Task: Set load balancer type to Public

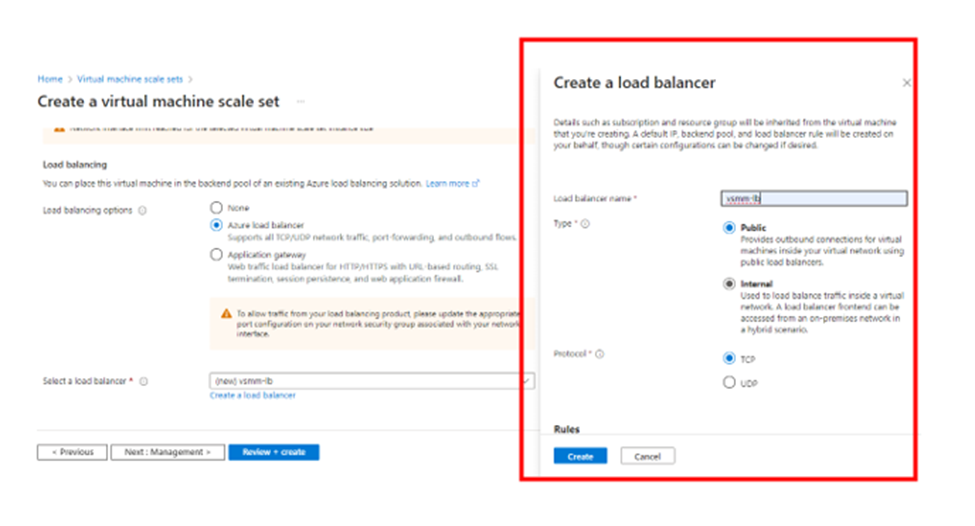Action: click(729, 228)
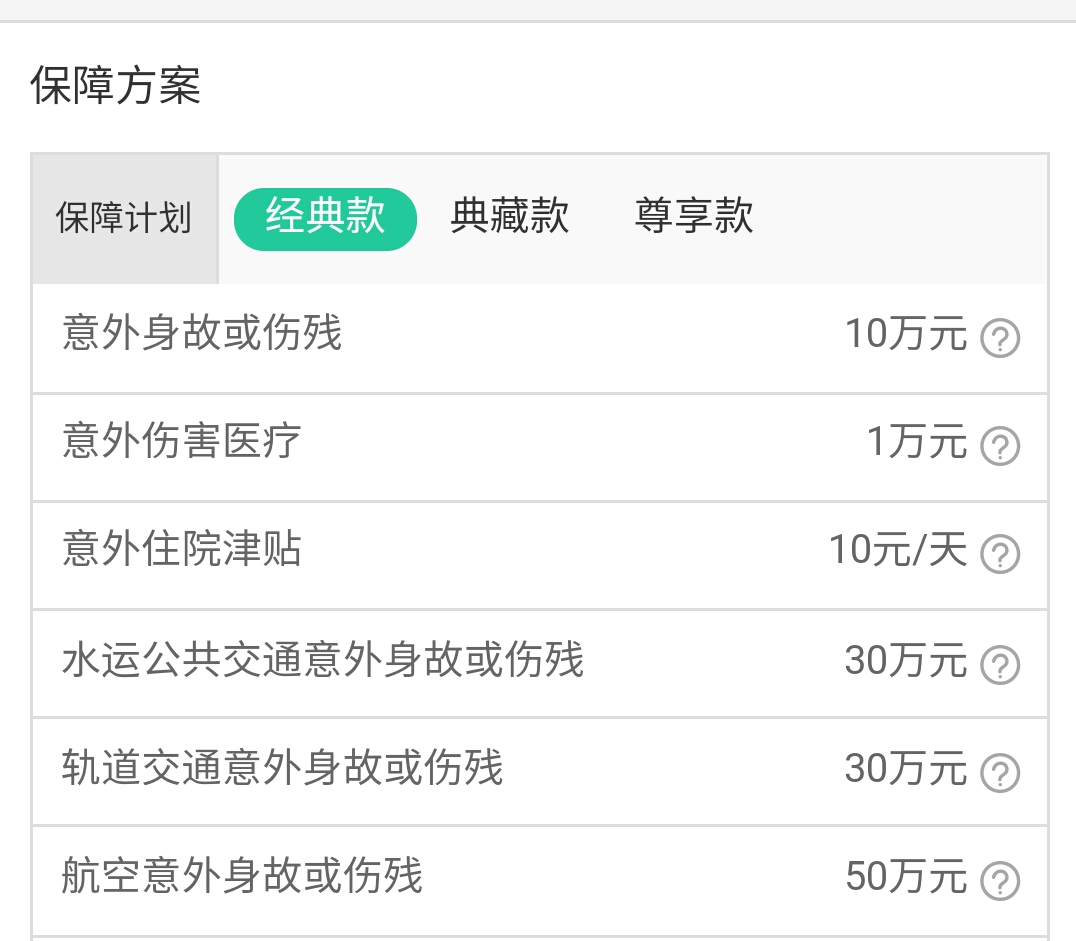
Task: Switch to the 典藏款 plan
Action: pos(510,217)
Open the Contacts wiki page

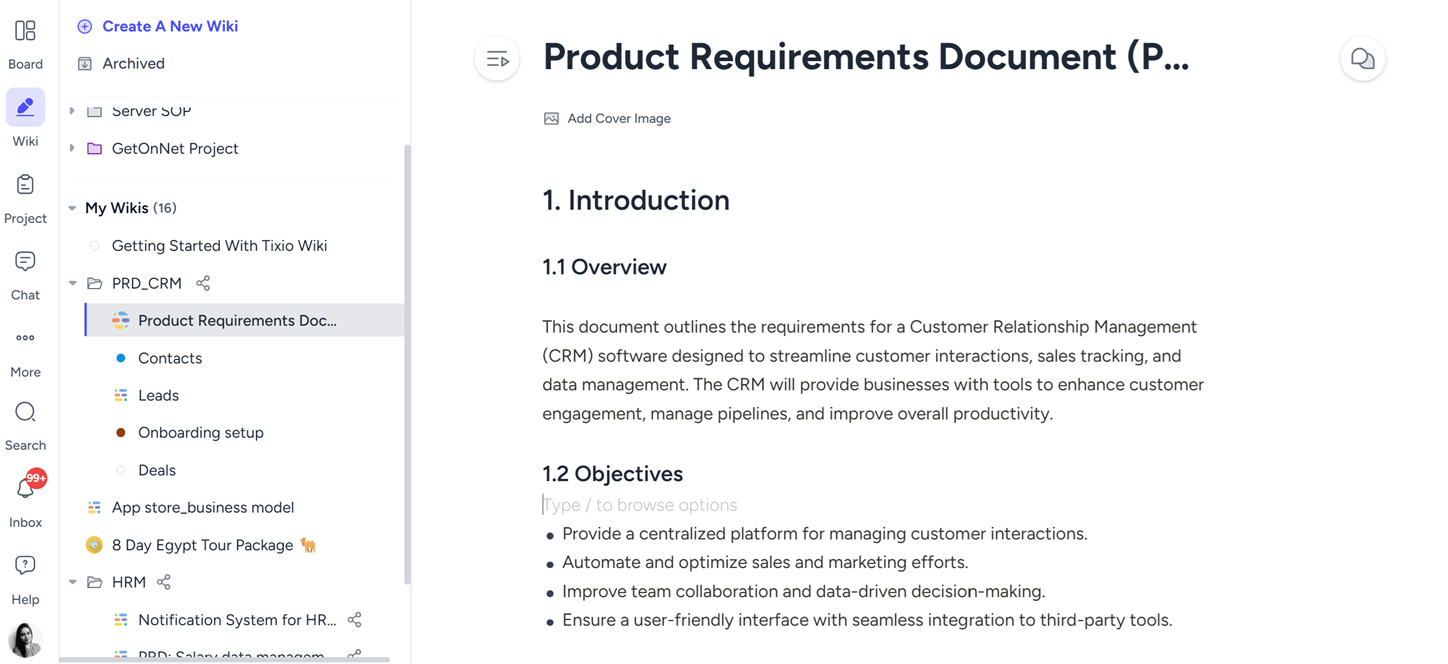click(170, 357)
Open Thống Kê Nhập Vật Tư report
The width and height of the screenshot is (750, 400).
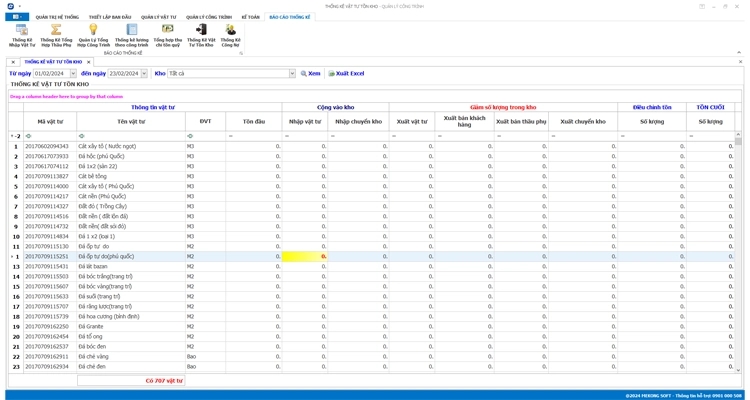point(22,36)
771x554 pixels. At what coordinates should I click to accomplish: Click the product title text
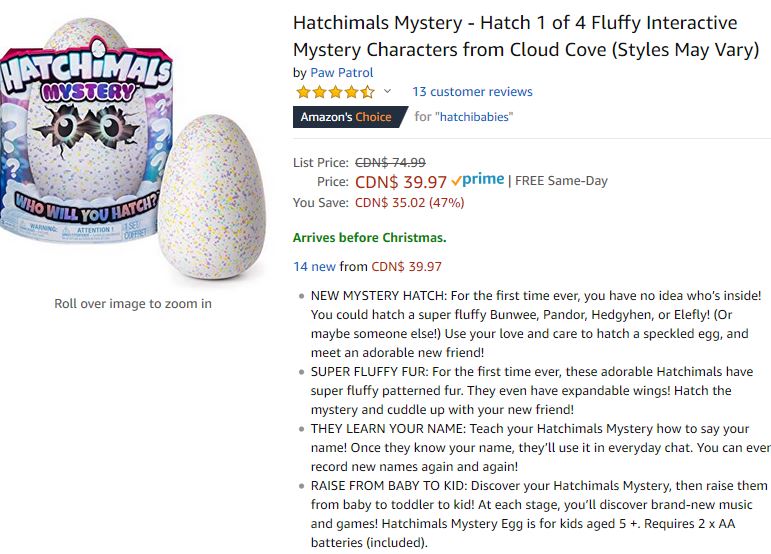[526, 36]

Task to carry out.
Quote every line of the records above exactly; no picture is to be copied.

Exercise response.
Task: Set load balancer type to Public

Action: click(729, 228)
Task: Switch to the 典藏款 plan
Action: pos(510,217)
Open the Contacts wiki page

click(170, 357)
Open Thống Kê Nhập Vật Tư report
The width and height of the screenshot is (750, 400).
point(22,36)
771x554 pixels. At what coordinates should I click to accomplish: Click the product title text
[526, 36]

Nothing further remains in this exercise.